The secret to their magic was Vim, or perhaps they were using its predecessor Vi. Vim is a powerful text editor which, like its ancient and less/equally/more powerful arch-rival Emacs grants its sorcerers the arcane ability to play “chords” of key sequences or key combinations that can delete, change, and move text in documents with a speed I have never seen elsewhere. The mouse becomes a lonely spectator as the keyboard takes complete command of the cursor.

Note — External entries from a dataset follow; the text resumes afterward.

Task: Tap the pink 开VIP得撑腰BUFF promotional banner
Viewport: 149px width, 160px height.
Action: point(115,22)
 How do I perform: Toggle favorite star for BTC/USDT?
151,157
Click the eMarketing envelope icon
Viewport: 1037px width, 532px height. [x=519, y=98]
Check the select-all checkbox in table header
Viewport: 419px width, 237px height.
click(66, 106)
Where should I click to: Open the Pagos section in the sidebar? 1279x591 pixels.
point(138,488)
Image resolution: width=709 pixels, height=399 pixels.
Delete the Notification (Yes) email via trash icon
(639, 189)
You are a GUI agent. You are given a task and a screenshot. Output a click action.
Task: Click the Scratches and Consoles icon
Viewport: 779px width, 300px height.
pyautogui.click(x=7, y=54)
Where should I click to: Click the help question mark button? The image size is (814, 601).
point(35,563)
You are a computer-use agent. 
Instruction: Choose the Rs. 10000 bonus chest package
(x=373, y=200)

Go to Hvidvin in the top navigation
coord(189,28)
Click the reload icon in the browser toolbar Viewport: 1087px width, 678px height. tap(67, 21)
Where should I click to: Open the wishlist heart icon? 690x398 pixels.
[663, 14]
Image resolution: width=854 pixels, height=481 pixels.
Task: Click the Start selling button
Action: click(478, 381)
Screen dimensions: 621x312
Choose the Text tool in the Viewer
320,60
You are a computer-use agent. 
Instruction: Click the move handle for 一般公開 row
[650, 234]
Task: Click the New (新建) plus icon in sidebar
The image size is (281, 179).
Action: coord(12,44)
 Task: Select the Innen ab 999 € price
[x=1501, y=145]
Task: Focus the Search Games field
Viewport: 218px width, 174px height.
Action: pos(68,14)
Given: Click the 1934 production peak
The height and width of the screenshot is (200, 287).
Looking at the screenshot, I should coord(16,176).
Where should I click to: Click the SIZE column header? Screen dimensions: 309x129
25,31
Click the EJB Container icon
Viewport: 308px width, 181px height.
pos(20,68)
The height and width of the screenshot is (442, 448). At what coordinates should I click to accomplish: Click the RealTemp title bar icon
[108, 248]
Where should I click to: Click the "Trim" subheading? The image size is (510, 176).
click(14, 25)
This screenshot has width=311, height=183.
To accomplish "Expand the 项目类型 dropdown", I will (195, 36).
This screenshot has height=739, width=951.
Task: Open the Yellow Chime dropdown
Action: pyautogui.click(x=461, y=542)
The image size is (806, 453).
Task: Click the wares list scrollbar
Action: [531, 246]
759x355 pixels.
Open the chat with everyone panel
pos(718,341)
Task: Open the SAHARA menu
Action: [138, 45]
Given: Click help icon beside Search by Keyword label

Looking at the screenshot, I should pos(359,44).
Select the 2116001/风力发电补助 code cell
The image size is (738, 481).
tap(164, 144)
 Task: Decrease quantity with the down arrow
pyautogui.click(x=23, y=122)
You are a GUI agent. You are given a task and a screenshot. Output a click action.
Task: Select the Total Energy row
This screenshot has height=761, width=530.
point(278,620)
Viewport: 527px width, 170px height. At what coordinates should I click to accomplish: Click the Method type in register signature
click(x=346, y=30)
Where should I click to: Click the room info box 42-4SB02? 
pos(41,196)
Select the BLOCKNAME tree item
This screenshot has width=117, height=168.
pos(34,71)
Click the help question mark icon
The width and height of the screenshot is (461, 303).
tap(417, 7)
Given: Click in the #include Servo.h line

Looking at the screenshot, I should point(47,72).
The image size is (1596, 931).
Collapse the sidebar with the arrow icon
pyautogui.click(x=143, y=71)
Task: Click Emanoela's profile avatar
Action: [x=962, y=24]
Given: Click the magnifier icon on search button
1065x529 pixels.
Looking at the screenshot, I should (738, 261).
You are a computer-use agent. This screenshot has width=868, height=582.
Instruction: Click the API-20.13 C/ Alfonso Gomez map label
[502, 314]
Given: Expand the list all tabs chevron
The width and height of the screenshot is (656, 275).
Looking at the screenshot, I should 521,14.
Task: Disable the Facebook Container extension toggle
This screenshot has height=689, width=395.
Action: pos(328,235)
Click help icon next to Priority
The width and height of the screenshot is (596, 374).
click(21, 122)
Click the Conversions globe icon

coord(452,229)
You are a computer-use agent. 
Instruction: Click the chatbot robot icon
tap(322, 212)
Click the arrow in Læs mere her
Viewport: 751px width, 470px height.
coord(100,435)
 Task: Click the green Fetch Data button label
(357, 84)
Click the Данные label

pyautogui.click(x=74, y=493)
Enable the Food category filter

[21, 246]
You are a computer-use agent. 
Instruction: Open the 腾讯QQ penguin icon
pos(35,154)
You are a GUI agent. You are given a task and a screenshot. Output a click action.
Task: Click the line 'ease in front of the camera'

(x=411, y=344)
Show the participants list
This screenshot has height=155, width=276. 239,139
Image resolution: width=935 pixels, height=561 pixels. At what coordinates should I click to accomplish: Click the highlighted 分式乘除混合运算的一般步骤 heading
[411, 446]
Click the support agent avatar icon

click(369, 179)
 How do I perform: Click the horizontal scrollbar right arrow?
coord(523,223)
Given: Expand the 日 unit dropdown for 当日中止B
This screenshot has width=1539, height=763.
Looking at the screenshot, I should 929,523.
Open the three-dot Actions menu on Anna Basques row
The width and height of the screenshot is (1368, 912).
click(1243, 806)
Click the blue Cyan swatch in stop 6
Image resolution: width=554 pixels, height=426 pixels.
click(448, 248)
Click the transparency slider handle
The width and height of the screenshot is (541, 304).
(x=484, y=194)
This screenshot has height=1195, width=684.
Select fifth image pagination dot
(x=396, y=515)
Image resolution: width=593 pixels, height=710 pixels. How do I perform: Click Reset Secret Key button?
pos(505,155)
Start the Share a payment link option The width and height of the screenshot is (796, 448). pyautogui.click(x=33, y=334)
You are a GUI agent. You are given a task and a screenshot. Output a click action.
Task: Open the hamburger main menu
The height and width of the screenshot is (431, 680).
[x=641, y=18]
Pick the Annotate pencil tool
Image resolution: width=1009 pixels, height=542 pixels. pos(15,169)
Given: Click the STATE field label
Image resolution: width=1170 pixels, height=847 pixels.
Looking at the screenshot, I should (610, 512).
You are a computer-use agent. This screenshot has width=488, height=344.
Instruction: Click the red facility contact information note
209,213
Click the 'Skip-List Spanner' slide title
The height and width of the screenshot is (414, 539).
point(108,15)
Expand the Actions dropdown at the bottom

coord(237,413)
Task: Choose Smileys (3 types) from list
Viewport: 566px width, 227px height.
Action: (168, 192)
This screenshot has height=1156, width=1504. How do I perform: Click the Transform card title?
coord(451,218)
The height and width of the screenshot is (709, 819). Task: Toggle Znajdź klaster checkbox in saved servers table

Almost every year or two since that first encounter I have dipped my toe into the world of text editing with Vim. I’m usually inspired to make the return after I meet another Vim or Emacs wizard, usually a programmer who I’d see working their magic and composing the complex structured texts that benefit the most from this approach in a fraction of the time it might take me with a combination of keyboard, mouse and a regular word processor. But as I long suspected, it was not just programmers who could benefit from this powerful magic. One of my most recent encounters with Vim was at a THATCamp where I witnessed none other than our own ProfHacker Lincoln Mullen working his LaTeX necromancy on his laptop in Vim (he has talked about the power of simple text editors here before). When MacVim came out I was very excited, as it offered what seemed to be a decent compromise between the world of mice and modal but every year, within a few hours or days, I gave up and retreated to my GUI text editors and my mouse, frustrated at the beeps my computer barked at me every time I forgot what “mode” I was in.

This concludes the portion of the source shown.